- Directed by: Genichiro Higuchi Toshio Matsumoto Masao Yabe
- Written by: Shozo Kitashiro Toshio Matsumoto Katsuhiro Yamaguchi
- Cinematography: Hidesaburo Araki
- Music by: Hiroyoshi Suzuki Tōru Takemitsu
- Production companies: Japan Bicycle Industry Association; Shin Riken-eiga;
- Release date: 1955;
- Running time: 12 minutes
- Country: Japan
- Language: Japanese

= Ginrin =

Ginrin (銀輪), also known as Bicycle in Dream and Silver Wheels, is a 1955 Japanese short promotional colour film directed by Genichiro Higuchi, Toshio Matsumoto and Masao Yabe in collaboration with the Jikken Kōbō avant-garde art collective. It was written by Shozo Kitashiro, Matsumoto and Katsuhiro Yamaguchi for the Japan Bicycle Industry Association and was Matsumoto's first film.

The film promotes Japanese bicycles, using experimental cinema techniques.
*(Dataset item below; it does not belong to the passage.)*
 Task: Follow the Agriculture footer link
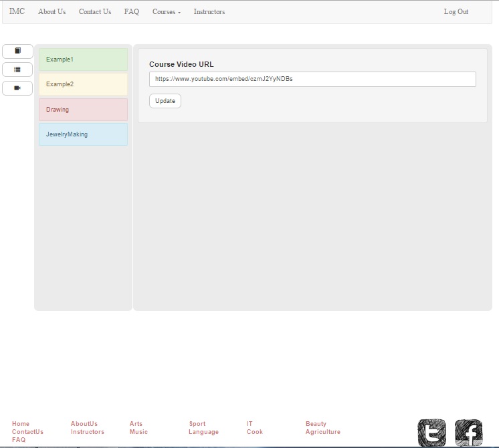tap(323, 432)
The musique-concrète score was by Hiroyoshi Suzuki and Tōru Takemitsu.

== Scenario ==
A boy looks through a picture book about bicycles and sees surrealistic images.

== Reception ==
Miryam Sas of the University of California, Berkeley wrote: "From the sponsors' viewpoint, Ginrin showcases the simple pleasures of color cinema and the cycling apparatus, both as ways of experiencing/mediating selected elements of the (in this case) natural environment, the 'beauty of nature.' Yet at another level, the effects of scale here parallel the effects of speed: with the parallax view, with mechanical objects whirling in space, the film reflects on the experience of the technologically mediated environment. ... Ginrin represents a historically significant moment of innovation, framing collaborations between artists across media with an interest in how the apparatus and mechanism affect the physical experience of the environment."

== Preservation status ==
The film was believed lost for many years; however, a copy was found and digitally restored by the National Film Center of the National Museum of Modern Art, Tokyo.